Column Editors’ Note: Historians, sociologists, and philosophers often struggle to trace the ways that the meaning of data shifts over time, and in particular how the ‘same’ data might be deployed to answer radically different questions. In this Mining the Past column, historian Caitlin Rosenthal introduces an important example from her work on the history of plantation slavery to emphasize the way the same data may be used not just to different ends, but also to reveal entirely new understandings of the past.
Keywords: plantation slavery, data exhaust
Over the past decade, companies and data scientists have touted the strategic importance of ‘data exhaust’—data that are a byproduct of other processes (Fourcade & Healy, 2016; Zuboff, 2019, pp. 68–70). So-called data exhaust usually refers to the trail of information that individuals leave behind as they move through the digital world.
In a sense, historians have always relied on data exhaust to do our work—archives contain trails of discarded data and documents, albeit on paper. In my own research, I rely on the thousands of plantation account books left behind by American slaveholders, many of them highly quantitative. The numerical remains of this brutal economic system offer a cautionary tale for modern researchers. Scholars who have relied on slaveholders’ data have tended to answer slaveholders’ questions. Modern data sets are no less laden with values, and revisiting the account books of American slavery can help us to recognize the risks of replicating the biases of our sources.
Consider this record of cotton picking. In August of 1859, overseer Henry L. Eggers opened a slim volume to record data about Elder Grove, a Louisiana cotton plantation (“Statement of Cotton,” 1859–1866; 1860 United States Federal Census). The picking season had just begun, and Eggers listed the names of each person who he forced into the fields to gather cotton. All of these individuals were enslaved, and Eggers was tasked with pushing them to pick as much cotton as they could. Beside each name, he entered the number of pounds picked each day, Monday through Saturday. At bottom he tallied up this data by day, and at right, by person.
In the first week of the harvest, Eggers’s spreadsheet showed a variety of tasks. The cotton boles were just beginning to open, and not everyone was picking cotton. A month later, the pages had become neat grids of numbers, and the daily output had doubled (Figure 1). Almost every hand was forced to pick cotton every day, and the overseer carefully noted their daily output. In the last week of September, output reached between 7,510 lbs. and 8,930 lbs. per day. Individual productivity ranged from 780 lbs. for Julian up to 2,425 lbs. for Little Ellick. In total, the enslaved workers brought in 57,260 lbs. over the course of the week. Even Ellen, who had been “out sick for the past eight months,” was deemed well enough to pick, harvesting 840 lbs. of cotton over the week. The only person working elsewhere, B. Henry, was “in the lint room” at the cotton gin—perhaps weighing the cotton so the data could be entered into the account book.

Assigned task:
Pick up the column on the Elder Grove cotton-picking records after its last sentence, and keep going from there.

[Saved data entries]
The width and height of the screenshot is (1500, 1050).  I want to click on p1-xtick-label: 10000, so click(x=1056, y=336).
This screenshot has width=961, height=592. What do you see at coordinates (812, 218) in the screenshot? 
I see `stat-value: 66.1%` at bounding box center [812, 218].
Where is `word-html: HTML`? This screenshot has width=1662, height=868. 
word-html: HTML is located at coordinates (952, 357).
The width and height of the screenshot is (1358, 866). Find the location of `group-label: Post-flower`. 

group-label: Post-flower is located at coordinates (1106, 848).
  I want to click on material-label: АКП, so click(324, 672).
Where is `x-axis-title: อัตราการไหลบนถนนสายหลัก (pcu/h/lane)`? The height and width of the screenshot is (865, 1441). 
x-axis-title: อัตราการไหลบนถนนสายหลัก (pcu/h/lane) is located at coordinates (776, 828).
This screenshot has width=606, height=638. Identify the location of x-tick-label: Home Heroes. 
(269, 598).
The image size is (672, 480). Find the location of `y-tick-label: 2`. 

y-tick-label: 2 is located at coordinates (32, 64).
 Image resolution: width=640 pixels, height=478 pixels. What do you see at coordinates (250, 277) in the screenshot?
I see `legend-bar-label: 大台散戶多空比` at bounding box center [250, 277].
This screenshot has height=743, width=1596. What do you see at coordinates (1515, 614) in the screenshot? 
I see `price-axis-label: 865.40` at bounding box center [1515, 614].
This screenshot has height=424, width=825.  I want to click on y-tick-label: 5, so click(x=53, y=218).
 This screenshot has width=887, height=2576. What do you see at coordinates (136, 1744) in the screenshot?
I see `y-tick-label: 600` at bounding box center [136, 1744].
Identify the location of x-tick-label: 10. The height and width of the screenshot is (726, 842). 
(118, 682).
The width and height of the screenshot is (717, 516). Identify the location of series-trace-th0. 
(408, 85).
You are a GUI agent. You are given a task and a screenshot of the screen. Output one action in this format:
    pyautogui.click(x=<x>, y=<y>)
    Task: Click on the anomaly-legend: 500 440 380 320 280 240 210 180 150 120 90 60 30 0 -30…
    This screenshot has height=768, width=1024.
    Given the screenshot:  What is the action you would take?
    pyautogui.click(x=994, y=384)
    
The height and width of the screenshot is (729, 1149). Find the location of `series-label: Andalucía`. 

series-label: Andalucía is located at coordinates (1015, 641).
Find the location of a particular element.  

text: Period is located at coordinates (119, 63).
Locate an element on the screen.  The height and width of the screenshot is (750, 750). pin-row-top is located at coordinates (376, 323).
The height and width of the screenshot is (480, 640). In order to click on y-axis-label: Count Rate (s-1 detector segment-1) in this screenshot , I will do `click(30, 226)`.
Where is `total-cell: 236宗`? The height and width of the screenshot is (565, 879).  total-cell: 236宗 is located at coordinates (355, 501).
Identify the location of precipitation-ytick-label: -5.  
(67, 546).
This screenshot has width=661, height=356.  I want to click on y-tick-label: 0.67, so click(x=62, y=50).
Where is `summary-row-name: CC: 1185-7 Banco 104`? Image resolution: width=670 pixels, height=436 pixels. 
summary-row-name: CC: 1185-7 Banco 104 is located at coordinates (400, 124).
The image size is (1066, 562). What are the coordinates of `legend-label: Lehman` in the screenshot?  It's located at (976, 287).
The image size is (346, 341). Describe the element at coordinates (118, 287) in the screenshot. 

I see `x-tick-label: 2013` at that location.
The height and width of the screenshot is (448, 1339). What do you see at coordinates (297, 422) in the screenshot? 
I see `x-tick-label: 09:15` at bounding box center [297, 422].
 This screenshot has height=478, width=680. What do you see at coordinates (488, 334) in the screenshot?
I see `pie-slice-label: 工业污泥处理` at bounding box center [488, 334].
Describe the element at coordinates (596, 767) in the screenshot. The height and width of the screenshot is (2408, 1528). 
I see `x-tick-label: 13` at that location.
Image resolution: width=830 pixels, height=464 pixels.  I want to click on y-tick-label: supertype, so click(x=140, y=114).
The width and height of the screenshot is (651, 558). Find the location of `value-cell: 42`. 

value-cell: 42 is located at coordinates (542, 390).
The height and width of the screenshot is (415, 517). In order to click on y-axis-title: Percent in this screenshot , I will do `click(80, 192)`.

Solved problem:
While the scale of this paper spreadsheet was, of course, much smaller than the data exhaust of today, data-minded Southern slaveholders fantasized about what they might learn from not just their own ledgers, but from hundreds or even thousands of similar records dispersed across the South. As slaveholder and accounting expert Thomas Affleck wrote in a letter, “Think of the advantage to both planters & overseers, of even 1,000 books written from day-to-day experience, scattered over the country!” (Affleck, 1855). Data from such books, kept in a standardized format, promised precise calculations and comparisons, turning Southern plantations into a vast laboratory for understanding labor productivity.
Such data promised an answer to a question that obsessed Southern slaveholders: How much cotton could they expect people to pick? This was, in a sense, the key performance indicator for increasing profits on cotton plantations. In a crop where output predicted profits and picking was the biggest bottleneck for production, knowing how much someone could pick was essential information. As South Carolina planter Plowden C. J. Weston put it, “In nothing does a good manager so much excel a bad, as in being able to discern what a hand is capable of doing and in never attempting to make him do more” (Weston, 18–, p. 8).
Yet, at the time, preformatted account books like the one used on Elder Grove plantation yielded only shadowy answers to these questions. These primitive spreadsheets enabled slaveholders to arrange and organize productivity data for each of the men, women, and children they enslaved. Planters and overseers tallied up the pounds, experimenting with incentives and brutal punishments. They made comparisons and drove people to work faster. However, without the tools for more complex analysis, definitive answers remained elusive.
More than a century and a half later, we have the tools to analyze planter’s data easily and fully. Two economists— Alan Olmstead and Paul Rhode—have, in a sense, answered slaveholders’ questions. Toting up data from 142 plantations like Elder Grove, they have estimated changes in picking rates over time, finding that the amount of cotton each person picked increased dramatically under slavery (Olmstead & Rhode, 2008).
The increase in productivity was dramatic. By 1862, enslaved people were picking on average about four times as much cotton apiece as they had in 1801. Olmstead and Rhode have also analyzed the micro data to estimate productivity by age and by gender. They are finally answering the questions that drove Southern slaveholders to collect the data in the first place. The causes of the productivity gains remain a matter of intense debate and analysis.1 Yet amid this debate, scholars concerned mainly with analyzing data have rarely paused to ask whether slaveholders’ questions are the most important ones to answer.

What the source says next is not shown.